23 Março 2022
O Observatório de Conflitos e Meio Ambiente, coordenado pelo britânico Doug Weir, reúne dados do ataque russo à Ucrânia desde o primeiro dia. Busca qualquer indício de dano ambiental no país, pois esta é uma organização dedicada a ajudar a entender a estreita relação que existe entre os danos sobre o meio ambiente e seus efeitos nas pessoas, durante e após uma guerra.
Este geólogo e jornalista, que desde 2005 estuda os efeitos dos conflitos armados no meio ambiente, preocupa-se com a situação na Ucrânia sobretudo por duas coisas: suas centrais nucleares e o fato de a população viver próxima de instalações industriais que estão sendo bombardeados com armamento pesado. “O meio ambiente é a vítima silenciosa de uma guerra.”
A entrevista é de Sara Acosta, publicada por El Diario, 21-03-2022. A tradução é do Cepat.

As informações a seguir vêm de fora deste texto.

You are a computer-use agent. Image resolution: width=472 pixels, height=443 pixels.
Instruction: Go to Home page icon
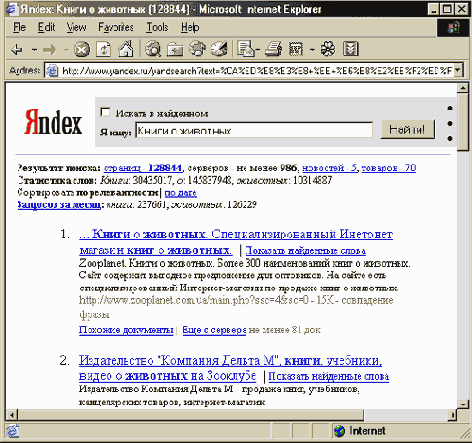tap(126, 49)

Por que é importante chamar a atenção sobre o dano ao meio ambiente em uma guerra? Parece algo até superficial, em um momento de tanto sofrimento.
É algo que às vezes nos perguntam, mas nós vemos a proteção do meio ambiente em um conflito como parte da proteção dos civis, especialmente na Ucrânia, onde vemos ameaças tecnológicas em muitos dos riscos que observamos para a saúde a longo prazo. Não vemos o meio ambiente como algo separado das pessoas, no contexto de um conflito.
Pode dar um exemplo?
A área de Donbass é uma região altamente industrializada, com 200 anos de história de mineração de carvão e uma forte indústria pesada associada. Existem muitas instalações industriais e de armazenamento de resíduos que contêm materiais perigosos para a saúde. Grande parte de nossa preocupação é o dano potencial a estas instalações, que produz um impacto nas pessoas.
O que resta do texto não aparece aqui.